As I said, I'll publish more posts getting into the details of this important research work. For example, I'll talk about their criticism of some aspects of traditional IE reconstruction, e.g. the reconstruction of PIE phonology. Let's see some excerpts (the highlighting is mine):
(p. 724-725): "Ciertas líneas de investigación han tendido a limitar el sistema vocálico indoeuropeo a dos vocales /e/ y /o/ e incluso a una sola (...). Tal reconstrucción, que no vamos a criticar aquí en detalle, desemboca en sistemas vocálicos irreales, inexistentes en las lenguas del mundo, sea cual sea la familia lingüística en la que busquemos. El testimonio de los arqueo-hidro-topónimos lleva la reconstrucción profunda del vocalismo indoeuropeo por derroteros muy diferentes. En las series vocálicas de nuestras arqueo-raíces la /e/ y la /o/ se manifiestan como variantes triviales y en parte locales de las respectivas formas básicas /i/, /u/ y /a/ (...). De ese modo, el sistema vocálico que se dibuja en el estadio cero es de tres miembros (a, i, u)".

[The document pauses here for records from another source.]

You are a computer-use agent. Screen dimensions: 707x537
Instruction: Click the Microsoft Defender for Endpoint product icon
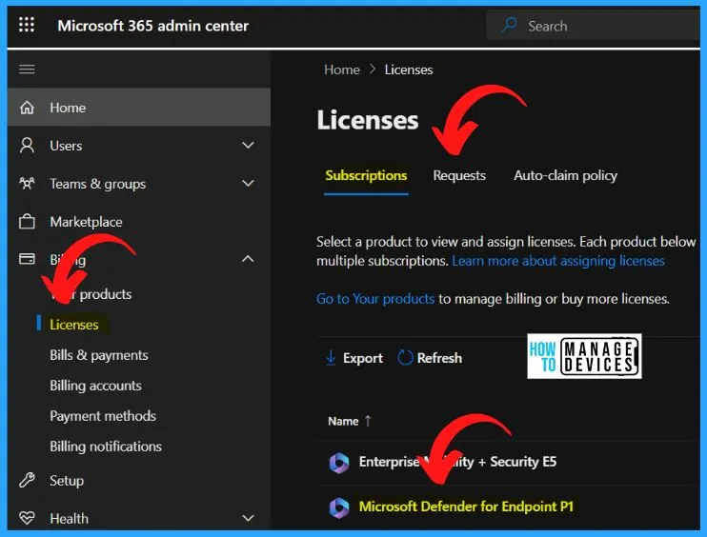[x=339, y=507]
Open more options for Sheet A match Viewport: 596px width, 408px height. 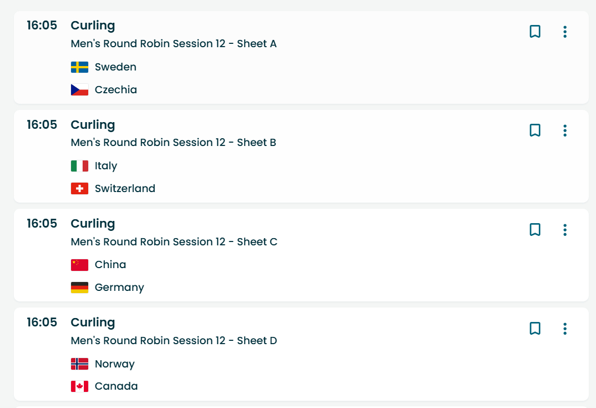coord(565,32)

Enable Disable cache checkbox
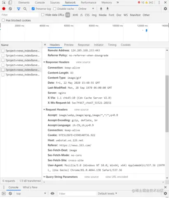55,9
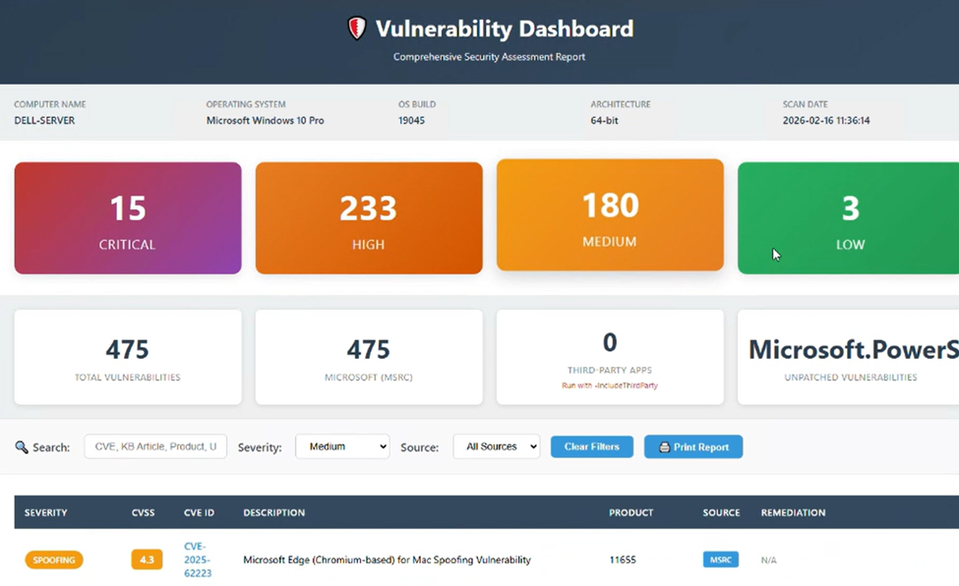
Task: Open the CVE-2025-62223 link
Action: 198,559
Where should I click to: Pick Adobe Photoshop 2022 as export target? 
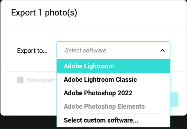[x=113, y=93]
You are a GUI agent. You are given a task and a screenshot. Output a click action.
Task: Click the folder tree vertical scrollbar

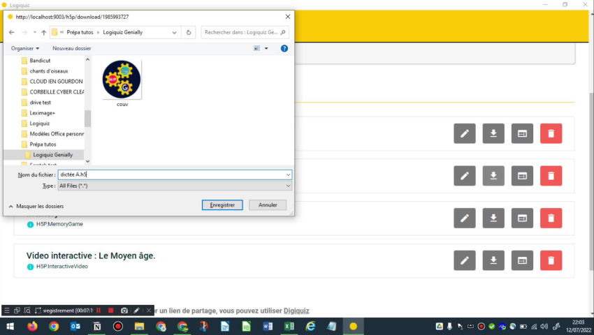(87, 117)
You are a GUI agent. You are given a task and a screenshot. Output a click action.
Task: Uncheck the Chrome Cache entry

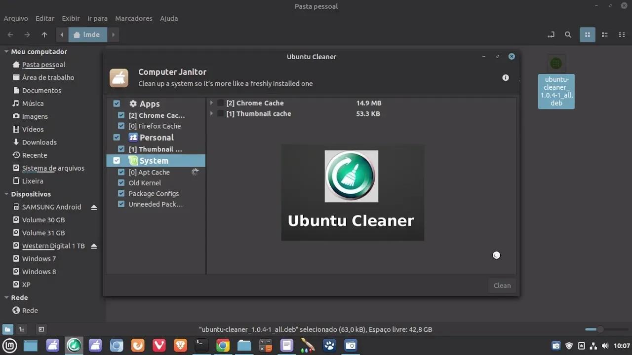pos(121,115)
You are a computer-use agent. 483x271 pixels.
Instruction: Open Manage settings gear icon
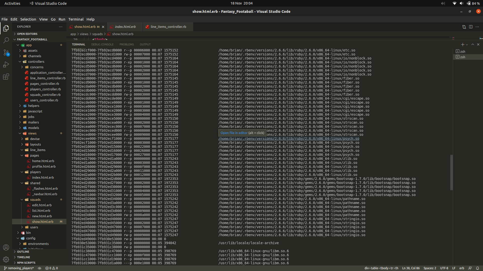click(x=6, y=259)
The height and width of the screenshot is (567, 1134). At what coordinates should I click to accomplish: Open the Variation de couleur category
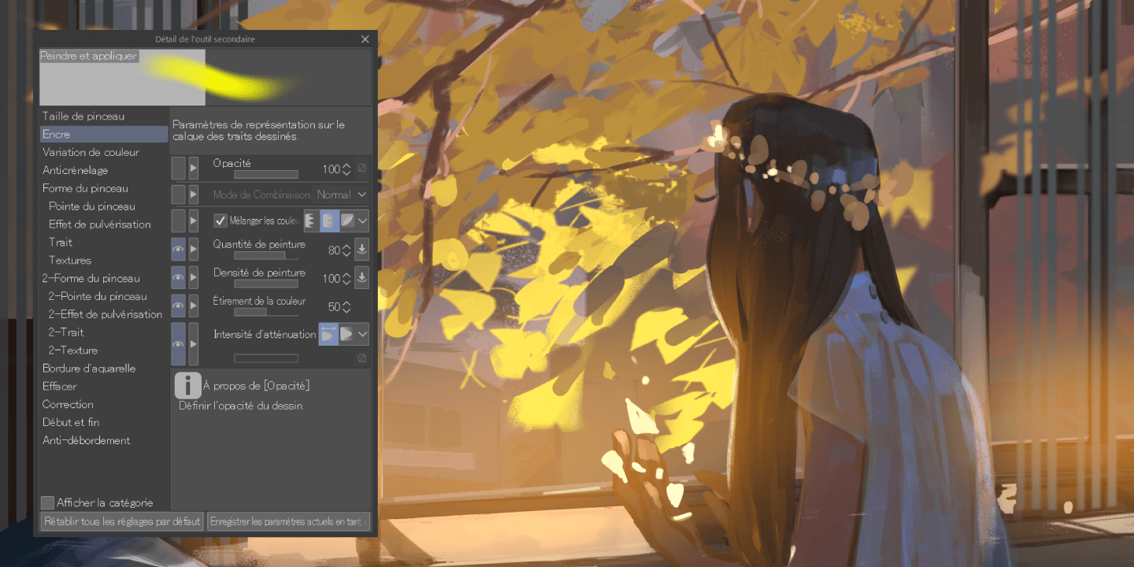pos(91,152)
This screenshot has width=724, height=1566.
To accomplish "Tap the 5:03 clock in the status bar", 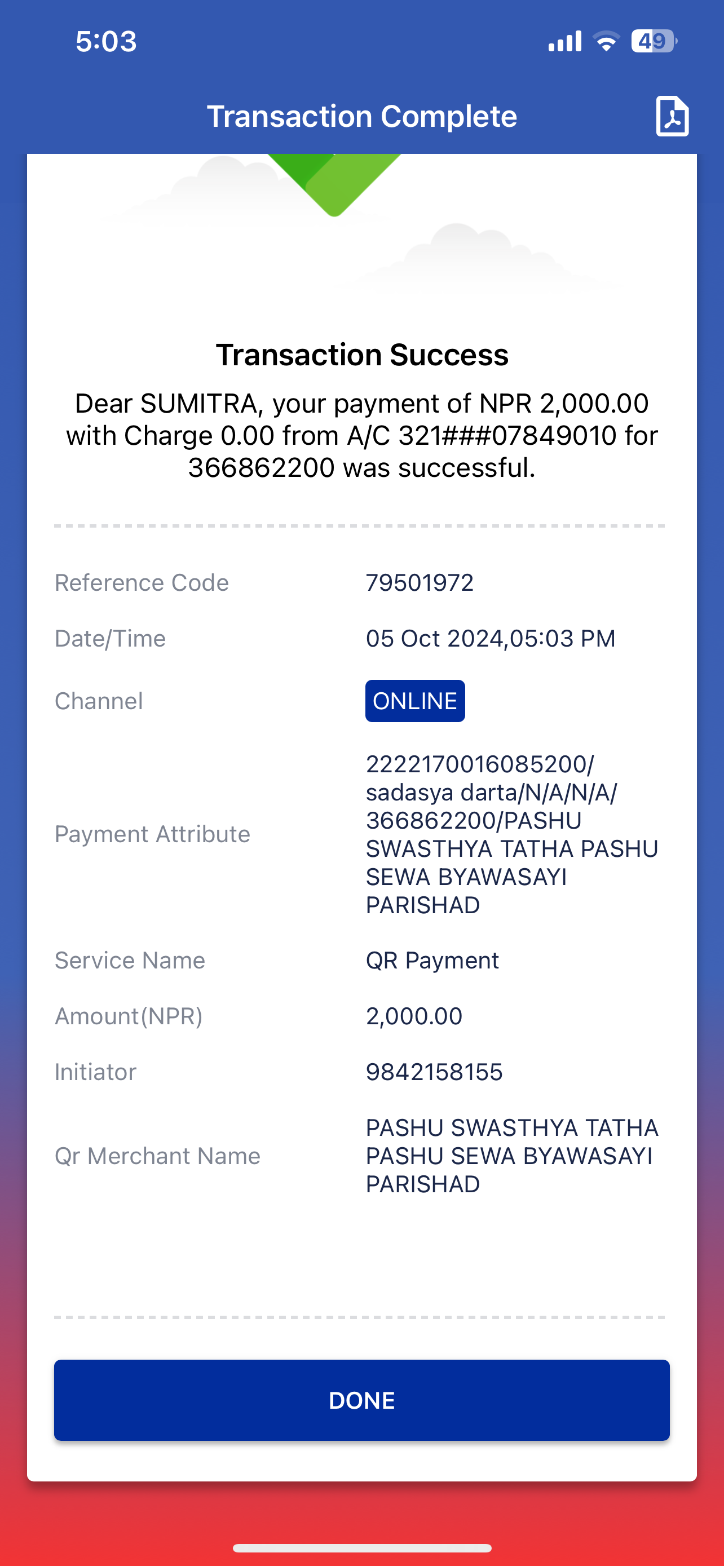I will coord(106,41).
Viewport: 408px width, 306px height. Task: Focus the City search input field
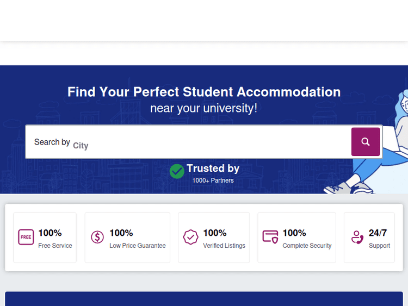[x=207, y=145]
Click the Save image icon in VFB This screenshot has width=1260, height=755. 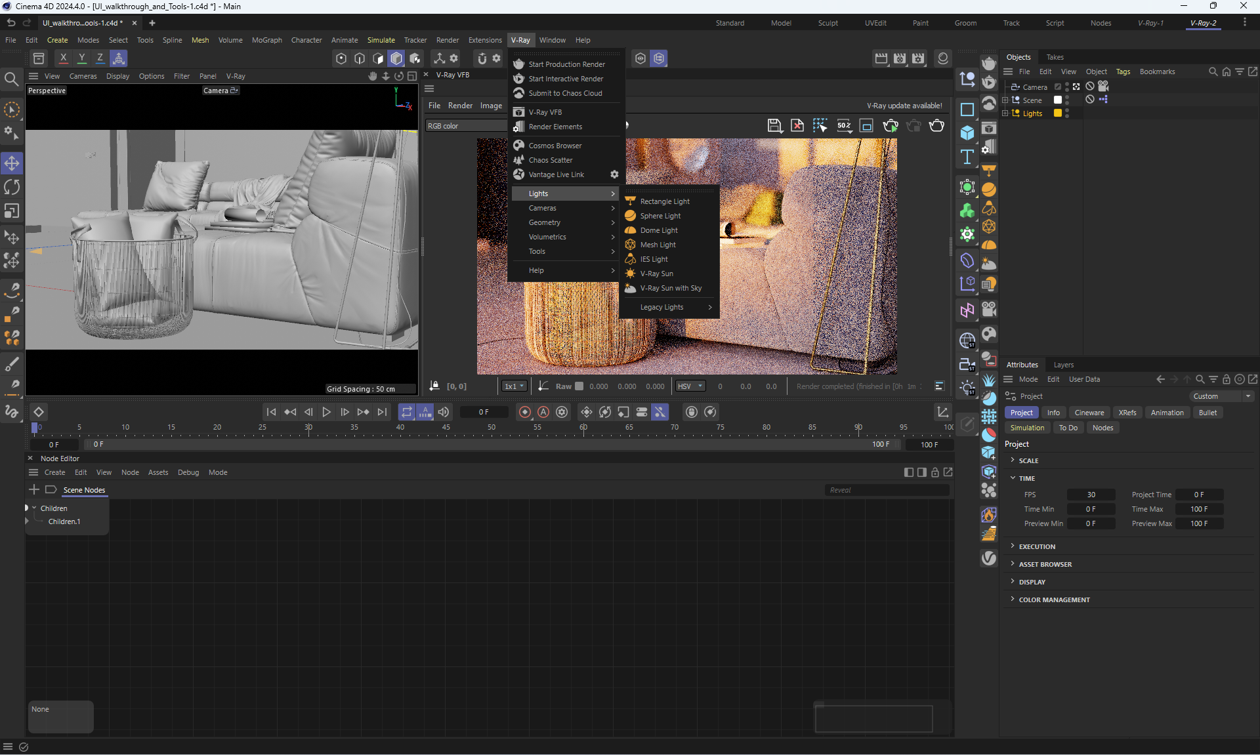774,126
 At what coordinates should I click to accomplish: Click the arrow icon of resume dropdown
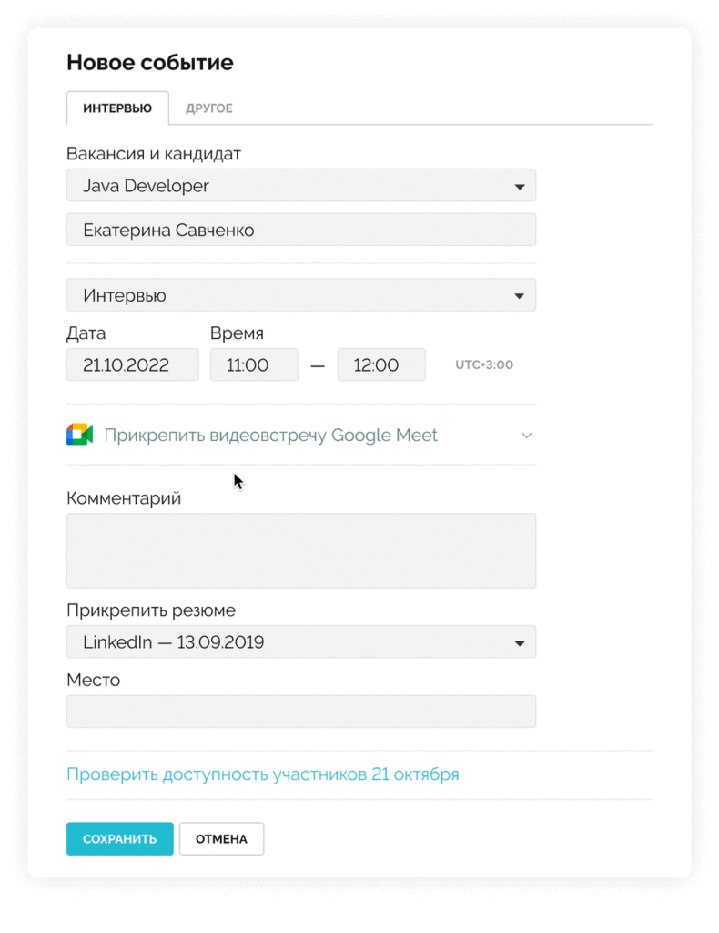[x=520, y=643]
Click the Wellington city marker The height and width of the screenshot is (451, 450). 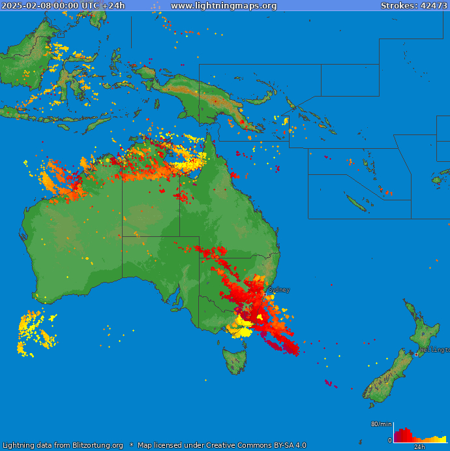click(x=417, y=354)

(p. 726): "al pretender, como se ha hecho tradicionalmente, explicar la supuesta lengua común como un sistema cerrado en sí mismo, sin un origen y un devenir, se ha incurrido en simplificaciones, distorsiones e invenciones tendentes a buscar regularidades artificiales en terreno de la fonética, la morfología y la semántica".
The authors use cautious language, but this is actually a complete demolition of the many aspects of traditional PIE reconstruction, including laryngeals and other inventions.
NOTE (Apr 22, 2012): I have translated the quotes into English. See comments.References:
- VILLAR, Francisco (2000). Indoeuropeos y No-Indoeuropeos en la Hispania Prerromana. Salamanca, Ediciones Universidad de Salamanca.
- VILLAR, F., B. PRÓSPER, C. JORDÁN, and M.P. FERNÁNDEZ ÁLVAREZ (2011). Lenguas, genes y culturas en la prehistoria de Europa y Asia suroccidental. Salamanca, Ediciones Universidad de Salamanca.